Bunların bu sıradaki hallerini hiç sorma! Şimşek hemen gözlerini kapıp alıverecek. Parladıkça ışığında yürürler, başlarına karanlığı çöktüğü vakit de dikilir kalırlar. Allah dileseydi kulaklarındaki işitme ve gözlerindeki görme özelliklerini de alıverirdi.
‘ خَطَفَ ’ seri olmak manasındadır.
‘ مَشَى ’ yürümek, daha hızlısına ise ‘ سَعَى ’ denir.
Karanlığın şimşeğe isnadı mecazdır. Çünkü o karanlığa sebeptir.
‘ قَامَ ’ suyun donmasına denir.
‘Karanlık çökünce dikilip kalırlar’ ifadesi, Kur'an'ın getirdiği faydaları anlayıp onlardan istifade edemeyince, dinin kapısında dikilip kalırlar, demektir. Münafıkların gönlündeki karanlık, onları dinin kapısında durdurmakta ve içeriye girmelerini engellemektedir.
Yüce Allah ‘Dileseydim onların işitme ve görme duyularını giderirdim’ buyuruyor. Gidermediğine göre, onlara, Kur'an ışığıyla gerçekleri görme kapısını açık bırakmaktadır. Onlara mühlet vermek, doğruya dönsünler diye fırsat tanımak istemektedir. Zira şok edici durumlarda insanlar, ani değişimler yaşayabilirler.
‘ بِسَمْعِهِمْ وَاَبْصَارِهِمْ ’deki zamir münafıklara benzetilen yağmur eshabına racidir. Haktan yüz çevirmeleri, inatları o kadar fazla ki tam olarak duyularının alınması lazım. Ancak Allah istidraç olarak almak istemedi. Azaları kendilerinde kaldı. Mühlet verildi. Ya veballerini arttırır veya dönüş yaparlar. Bu, tehdit ile tevcih sanatıdır. Bu kabiliyetler bu hisler verildiği halde yerinde kullanmamak küfranı nimettir.
Ben bir atım, irâdem, elinde binicimin
Bir çocuk oyuncağı, ucunda bir sicimin. N.Fazıl
اِنَّ اللّٰهَ عَلٰى كُلِّ شَيْءٍ قَدٖيرٌ
Şüphesiz Allah herşeye kadirdir.
Allah’ın gücü kuvveti daimidir ve herşeye yetişir. Bu nedenle ‘kadir’ Allah’ın esmasından bir isimdir.
Ancak, her şeye kadir olan bir varlık, müslümanların, kâfirler ve münafıkların iç alemini bu şekilde bilip açıklayabilir. Allah dileyecek olsa, münafıkları müminlere bildirirdi de onlardan İslam'ın muhafazası ve izzeti kalkar, ya öldürülürler yahut da sürülürlerdi.

◆ Kaynak malzeme
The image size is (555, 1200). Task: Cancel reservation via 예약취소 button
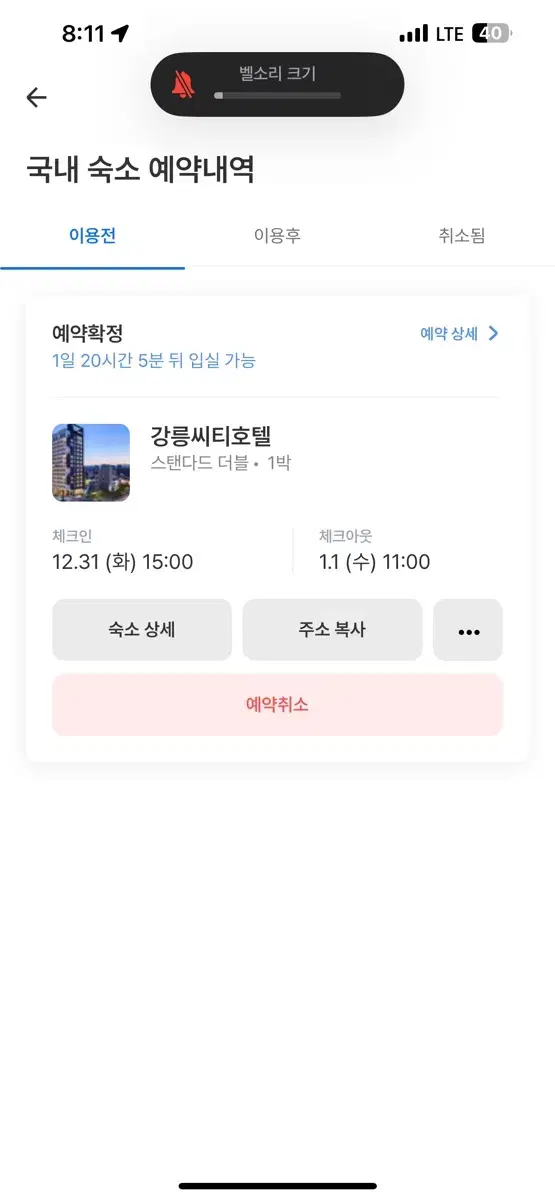coord(277,705)
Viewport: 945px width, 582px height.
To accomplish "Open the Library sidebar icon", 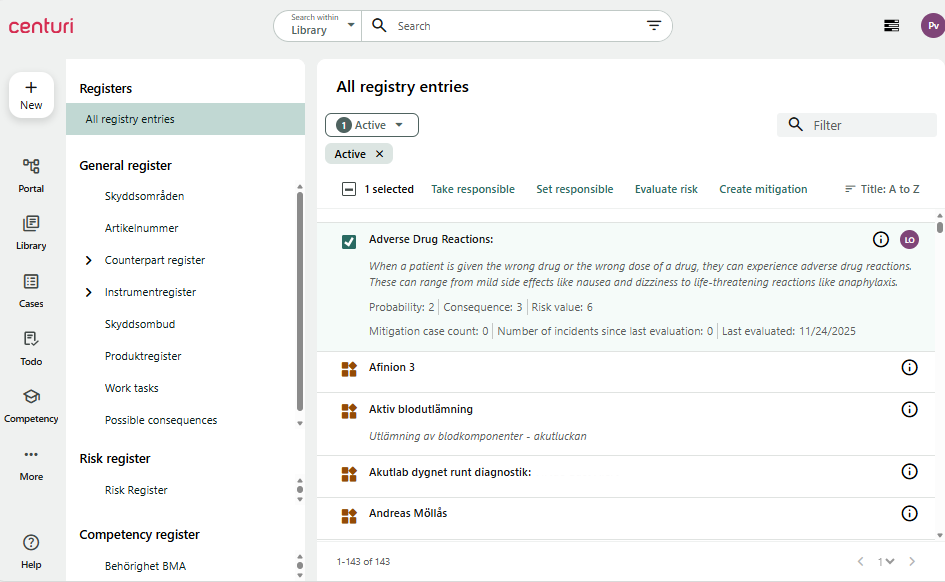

◆ Hedefler
1. Metindeki "Allah’ın gücü kuvveti daimidir ve herşeye yetişir." cümlesini İngilizceye çevirin.
2. Metinde "Bunların bu sıradaki" sözlerinden başlayıp "o karanlığa sebeptir." sözlerine kadar uzanan bölümün tamamını olduğu gibi tekrar yazın.
3. Metinde anlamı Türkçe olarak açıklanan tek kelimelik Arapça sözcükleri, verilen anlamlarıyla birlikte sıralayın.
Ekteki malzeme, metinden ayrı bir malzemedir.

◆ Cevap listesi
1. Allah's might and power are everlasting and reach to everything.

2.
Bunların bu sıradaki hallerini hiç sorma! Şimşek hemen gözlerini kapıp alıverecek. Parladıkça ışığında yürürler, başlarına karanlığı çöktüğü vakit de dikilir kalırlar. Allah dileseydi kulaklarındaki işitme ve gözlerindeki görme özelliklerini de alıverirdi.
‘ خَطَفَ ’ seri olmak manasındadır.
‘ مَشَى ’ yürümek, daha hızlısına ise ‘ سَعَى ’ denir.
Karanlığın şimşeğe isnadı mecazdır. Çünkü o karanlığa sebeptir.

3.
- خَطَفَ: seri olmak
- مَشَى: yürümek
- سَعَى: daha hızlı yürümek
- قَامَ: suyun donması